A meeting hosted by the county planning and zoning study committee, comprised of Commissioners Van Shaver and Adam Waller, was held at the Loudon County Courthouse Annex. Commissioners David Meers, Kelly Littleton-Brewster, Henry Cullen and Bill Satterfield were also present.
“I know how people feel in the community about the development that’s happening,” Shaver said. “Very pleased to see this many folks show up, this many people voice their opinion and, for me, I can add another hundred to it because I’ve had that many emails in the last two weeks on this very topic right here. ... We have our six months. We got one good shot at this. We want to try to get it right. We want to do right by the folks.”
“It’s all about what the citizens want,” Waller added. “... I just want to continue to hear more and more from the people and take all that into consideration into what we do moving forward.”
Loudon County Commission passed a six-month moratorium on PUDs on Oct. 4. County regulation allows for 2.5 housing units per acre for PUDs and requires at least 75 acres for consideration. An R-1 Residential District allows two units per acre.

Throughout the meeting, residents expressed worries about quality of life.

Linda Paschal moved to Loudon County about 20 years ago after living in Maryland where subdivisions “started to take over.”
“A farm that was across from us became this huge subdivision, golf course, became crazy, prices went crazy, everything,” Paschal said. “Said, ‘It’s time to move. I’m over this,’ and so we moved down to Tennessee closer to family down here. We were told that our subdivision — there was a big huge farm of 100 acres behind us would not be developed in our lifetime.”

Within a year, ground was broken on land beside them and subdivisions grew, she said.

“Harvey Road is no larger than it ever was and is very dangerous now,” Paschal said. “That little tiny road is very dangerous and very busy. ... I’ve seen right up Northshore where the houses look like Monopoly houses sitting next to each year. You can’t move. They go up high but you can’t hardly walk between them they’re so tiny. We can’t hardly get out of the roads out there. I have to add 15 or 20 minutes to my drive to work because I’m sitting in traffic and it’s dangerous.”
Paschal, who was a teacher in Maryland, said she saw firsthand how overcrowding impacted schools. She doesn’t want that to happen in Loudon County.
“We need to plan ahead,” she said. “If development’s going to happen, plan your infrastructure first. ... The kids come with the houses, as Van was saying, and kids come, they just do. Be prepared, don’t short the children.”

She asked commissioners to be “wise in allowing over-construction.”

Jackie Dean, who is homeowners association president for Deerfield Crossing, applauded the county for “halting this runaway train.”

“We know that this is a great place to live, this is why we live. It’s beautiful,” Dean said. “We have cows, we have tractors, we have forests and we have wildlife, and we know that rural America is disappearing, that’s the way it is. Everybody’s figured out this is a great place to come, it’s an honest place to live and they want to move here, and nobody here — I don’t believe — is against growth.”

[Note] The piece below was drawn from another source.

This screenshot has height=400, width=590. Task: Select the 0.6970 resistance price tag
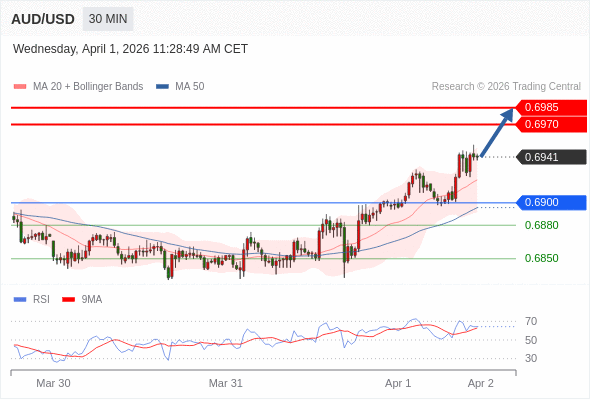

Dean referenced 108 acres for sale near her subdivision. She worries about adequate infrastructure.

“We still don’t have adequate fire protection in the county. We’re still dependent upon a volunteer fire department,” Dean said. “We have 11 neighbors in our neighborhood and one of our neighbors’ houses burned to the ground the year before last before the fire department could get there. ... The road situation, the shoulders, the narrowness of the road, the density of the traffic, the schools that everybody’s already talked about, we just don’t have infrastructure to take high-density PUD-type things and dump them in the middle of a rural area, and it’s so uncharacteristic. I mean you’re driving down the road and you see a field of cows and wild turkeys and ponds and then, boom, you’ve got this huge, dense, tons of people coming in and out all day long with heavy traffic going up and down, I mean hundreds and hundreds of cars.”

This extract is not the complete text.